KOLEGIUM KEDOKTERAN DIMINTA PENUHI KEBUTUHAN DOKTER DI INDONESIA
Anggota Komisi IX DPR dari Fraksi Partai Golkar Charles J. Mesang meminta seluruh stake holder di bidang pendidikan kedokteran khususnya Kolegium Kedokteran Indonesia lebih mementingkan pemenuhan kebutuhan dokter di seluruh Indonesia di bandingkan dengan memberikan ujian bagi dokter yang baru lulus pendidikan kedokteran.
Hal tersebut disampaikan Charles dalam Rapat Dengar Pendapat Umum Komisi IX yang dipimpin Wakil Ketua Komisi IX Ahmad Nizar Shihab dengan Dirjen Dikti Kemdiknas, Kepala Badan PPSDM Kemkes, Ketua Majelis Kolegium Kedokteran Indonesia, Ketua Konsil Kedokteran, Dekan Fakultas Kedokteran UI dan Majelis Pertimbangan Kedokteran Swasta Seluruh Indonesia membahas tentang Sistem Pendidikan Kedokteran, di Gedung DPR, Senin (15/2)
Menurut data BAPPENAS 40% puskesmas di Indonesia tidak ada dokternya dan lebih dari 1.500 dokter tidak lulus uji. “Apakah ujian itu bisa ditunda, penuhi dulu kondisi sekarang,” terang Charles.
Charles menjelaskan bahwa yang dibutuhkan saat ini adalah bagaimana seorang dokter dapat memanfaatkan ilmu yang diperoleh untuk kepentingan rakyat. “Bukan ujian yang hanya 2 jam dan tidak lulus,” katanya.
Sebaiknya menurut Charles Kolegium melakukan ujian tidak menggunakan konsep-konsep yang notabene merugikan bangsa dan negara. “Yang disebut dalam UU Nomor 29 Tahun 2004 tentang Praktek Kedokteran bukan ujian tapi uji kompetensi,” terangnya.
“ Melalui forum ini, masalah kolegium saya usul untuk amandemen UU No. 29 Tahun 2004 tentang Praktek Kedokteran, “ tambah Charles.

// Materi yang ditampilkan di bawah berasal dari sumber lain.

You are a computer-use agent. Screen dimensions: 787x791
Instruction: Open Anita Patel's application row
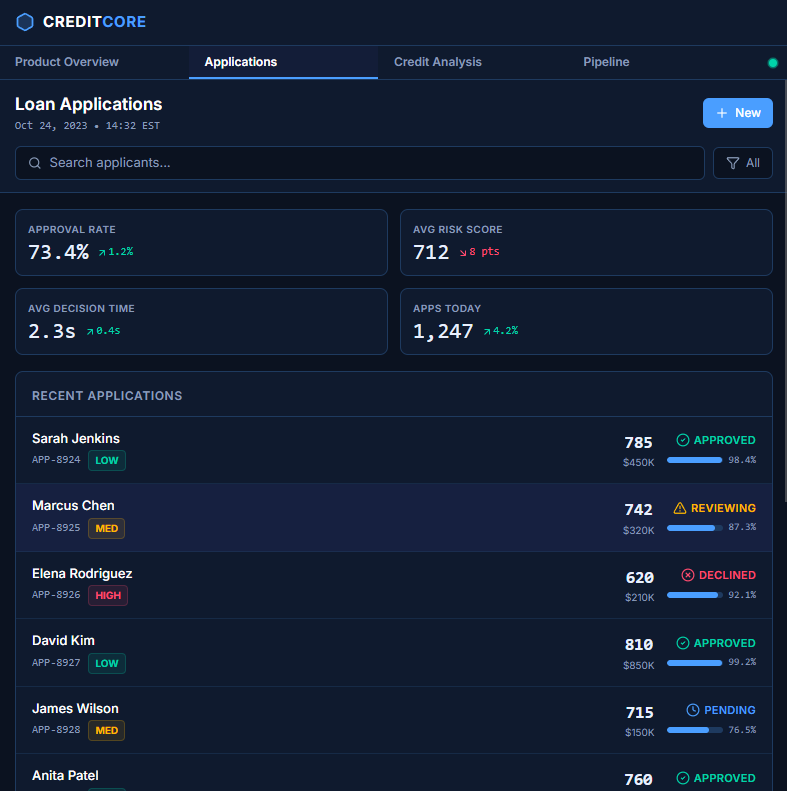pos(300,776)
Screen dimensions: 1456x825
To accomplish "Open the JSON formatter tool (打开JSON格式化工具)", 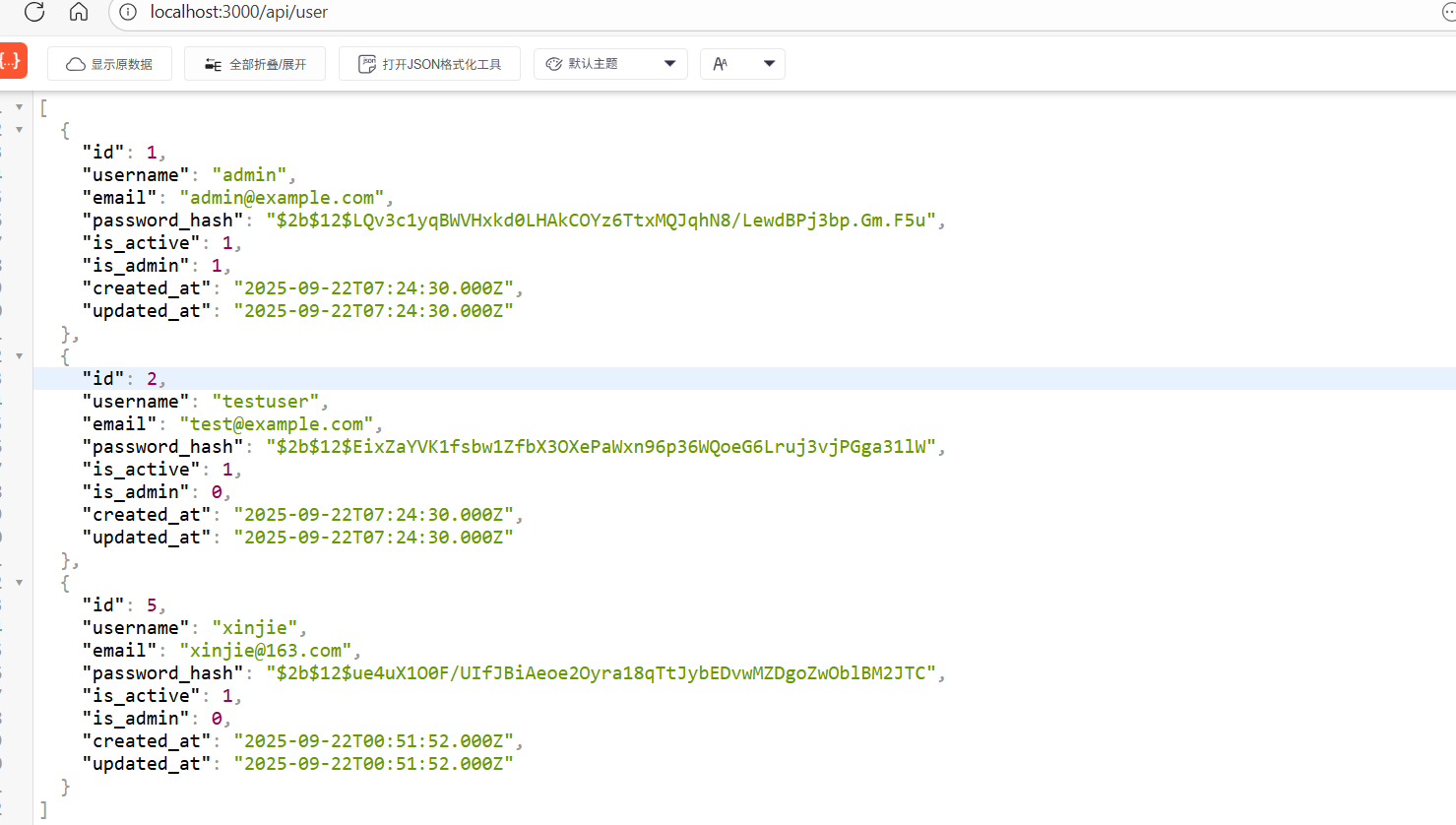I will [x=429, y=64].
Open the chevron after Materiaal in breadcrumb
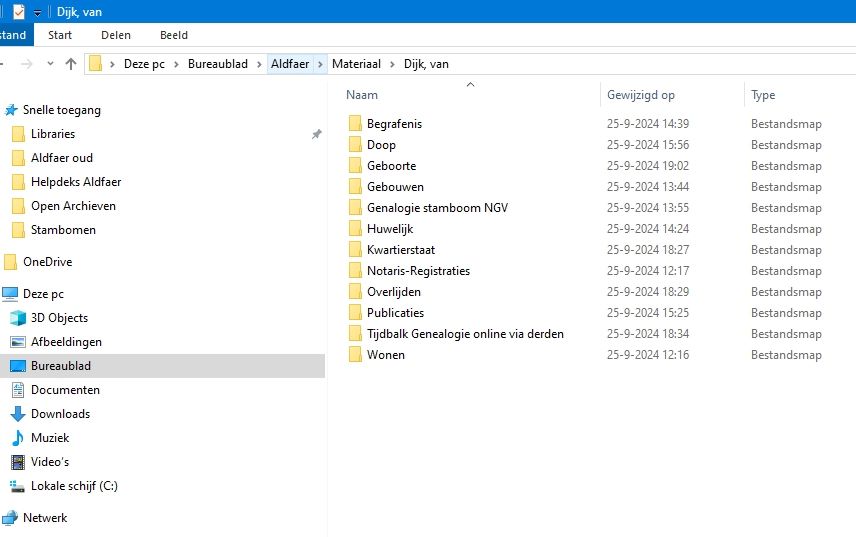 click(x=393, y=64)
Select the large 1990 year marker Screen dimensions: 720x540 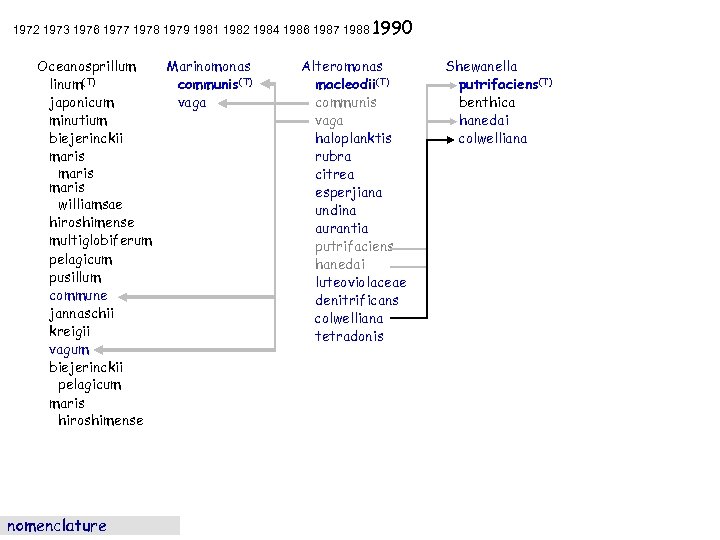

Sedangkan Surya Chandra Anggota Komisi IX dari Fraksi PDI Perjuangan menanyakan masalah krusial pendidikan kedokteran di Indonesia. “Jika ada uji kompetensi seperti yang dipaparkan tadi, berarti ada masalah kualitas dalam pendidikan kedokteran,” kata Surya.
“Kita mendengar konplik antara Kementerian Kesehatan dan Kementerian Pendidikan Nasional mengenai pendidikan kedokteran, apakah cukup persoalan itu dipayungi oleh UU tentang Praktek Kedokteran,” paparnya.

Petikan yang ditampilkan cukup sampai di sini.